I stay up until about 1:00
a.m., sleep until 7:00, get up, open the blinds, shut off the night and outside
lights, and promptly go back to bed. I sleep another two hours and stay in bed
another hour after that catching up on games and emails and social media on my
cell phone..
Kiss off, 2021; you’re going to be a carbon copy of your predecessor. Or worse.
I know everyone wishes this to be a better year. I just don’t see it. There’s a predicted snow and ice storm for later in the day, one that has a potential to turn into a multi-day event when a second system pops through. The weather report says “slick travel,” which looks more like “SUCK TRAVEL” and is probably more accurate and more appropriate to describe the upcoming year.
Yup, no going anywhere, folks: SUCK travel.
I’m going to pretend I’m ready, though. So far, in addition to missing the official ball drop and retreating back to bed to pretend 2021 doesn’t exist, I have also chased down a couple of random flies with my handy-dandy fly-swatter (this is what happens when the weather just won’t stay consistently cold), examined my new Bob Ross sticky notes, watched some of the original Godzilla from 1956 (which is how I started this whole pandemic back in the spring, addicted to SyFy and Comet TV), and had lovely tea in my “Go fuck yourself” mug.

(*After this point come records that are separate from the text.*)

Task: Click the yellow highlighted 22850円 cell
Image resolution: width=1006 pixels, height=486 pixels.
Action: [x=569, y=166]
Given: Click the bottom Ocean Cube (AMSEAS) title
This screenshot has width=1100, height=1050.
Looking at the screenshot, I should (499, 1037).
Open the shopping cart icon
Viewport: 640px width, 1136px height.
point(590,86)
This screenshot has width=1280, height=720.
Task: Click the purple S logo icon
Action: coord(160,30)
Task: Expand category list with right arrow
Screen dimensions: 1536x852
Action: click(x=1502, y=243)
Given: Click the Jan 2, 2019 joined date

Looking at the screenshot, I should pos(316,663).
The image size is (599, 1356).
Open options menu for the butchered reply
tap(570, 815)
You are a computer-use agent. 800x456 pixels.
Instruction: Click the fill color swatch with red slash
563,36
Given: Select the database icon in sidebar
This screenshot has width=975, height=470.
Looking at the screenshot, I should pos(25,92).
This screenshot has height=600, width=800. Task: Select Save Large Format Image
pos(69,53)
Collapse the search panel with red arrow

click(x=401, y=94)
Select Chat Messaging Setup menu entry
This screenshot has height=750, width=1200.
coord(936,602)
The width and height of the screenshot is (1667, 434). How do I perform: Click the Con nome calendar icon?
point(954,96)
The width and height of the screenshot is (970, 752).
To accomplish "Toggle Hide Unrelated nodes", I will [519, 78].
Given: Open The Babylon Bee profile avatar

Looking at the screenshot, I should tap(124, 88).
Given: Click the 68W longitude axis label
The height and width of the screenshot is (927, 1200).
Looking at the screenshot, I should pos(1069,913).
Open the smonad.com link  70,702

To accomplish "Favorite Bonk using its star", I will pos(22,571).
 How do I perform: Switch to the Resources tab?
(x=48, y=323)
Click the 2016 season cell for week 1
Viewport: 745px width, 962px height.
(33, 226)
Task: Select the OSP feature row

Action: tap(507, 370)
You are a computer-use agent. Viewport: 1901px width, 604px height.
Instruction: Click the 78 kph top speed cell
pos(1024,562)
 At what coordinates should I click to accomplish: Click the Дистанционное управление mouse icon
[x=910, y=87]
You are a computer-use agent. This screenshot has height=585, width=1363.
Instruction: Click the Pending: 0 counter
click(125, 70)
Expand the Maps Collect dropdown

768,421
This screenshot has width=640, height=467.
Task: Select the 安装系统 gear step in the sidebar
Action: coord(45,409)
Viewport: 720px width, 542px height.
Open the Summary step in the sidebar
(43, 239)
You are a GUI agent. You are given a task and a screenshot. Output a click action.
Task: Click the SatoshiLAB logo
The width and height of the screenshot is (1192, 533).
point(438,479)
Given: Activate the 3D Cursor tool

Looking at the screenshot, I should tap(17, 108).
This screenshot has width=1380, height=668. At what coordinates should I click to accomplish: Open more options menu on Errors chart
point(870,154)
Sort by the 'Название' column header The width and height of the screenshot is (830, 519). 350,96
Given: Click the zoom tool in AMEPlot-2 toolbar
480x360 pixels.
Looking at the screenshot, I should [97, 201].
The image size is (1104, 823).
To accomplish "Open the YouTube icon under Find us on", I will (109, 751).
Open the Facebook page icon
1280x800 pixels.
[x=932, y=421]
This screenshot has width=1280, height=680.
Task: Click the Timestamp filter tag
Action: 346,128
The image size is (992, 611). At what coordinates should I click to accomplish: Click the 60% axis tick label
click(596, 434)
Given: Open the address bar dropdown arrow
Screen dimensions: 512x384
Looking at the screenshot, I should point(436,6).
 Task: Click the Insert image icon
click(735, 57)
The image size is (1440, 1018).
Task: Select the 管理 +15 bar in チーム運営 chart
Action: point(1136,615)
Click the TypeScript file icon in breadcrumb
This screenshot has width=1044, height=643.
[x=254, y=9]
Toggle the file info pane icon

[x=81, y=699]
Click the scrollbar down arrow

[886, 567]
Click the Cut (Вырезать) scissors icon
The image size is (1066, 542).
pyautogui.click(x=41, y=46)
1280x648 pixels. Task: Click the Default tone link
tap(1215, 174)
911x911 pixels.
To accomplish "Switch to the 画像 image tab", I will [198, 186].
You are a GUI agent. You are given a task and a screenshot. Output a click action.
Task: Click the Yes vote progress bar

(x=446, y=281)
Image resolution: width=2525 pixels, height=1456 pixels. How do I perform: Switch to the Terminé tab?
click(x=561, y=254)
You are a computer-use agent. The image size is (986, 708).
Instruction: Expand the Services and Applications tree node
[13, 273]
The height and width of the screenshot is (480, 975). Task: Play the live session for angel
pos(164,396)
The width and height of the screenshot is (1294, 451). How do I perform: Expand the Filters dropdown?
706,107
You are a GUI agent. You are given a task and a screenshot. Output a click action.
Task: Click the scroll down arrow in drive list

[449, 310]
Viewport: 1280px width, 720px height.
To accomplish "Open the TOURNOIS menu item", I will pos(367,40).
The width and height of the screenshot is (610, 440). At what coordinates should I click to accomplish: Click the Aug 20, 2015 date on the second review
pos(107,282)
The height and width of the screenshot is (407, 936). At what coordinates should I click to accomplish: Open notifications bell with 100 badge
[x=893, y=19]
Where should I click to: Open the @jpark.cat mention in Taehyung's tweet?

Go ahead, though. I’ll try not to spoil it for you. Go ahead and pretend and believe that 2021 will be better. I mean, 2020 wasn’t so bad, other than the pandemic. And the election. And the hybrid school model. And the toilet paper hoarding. And the wild fires. And the earthquakes. And the Boston sports teams imploding.
Okay, fuck it. Maybe I’ll just go back to bed until the next Times Square ball drop. I’m ready. I have 364 more days to prep.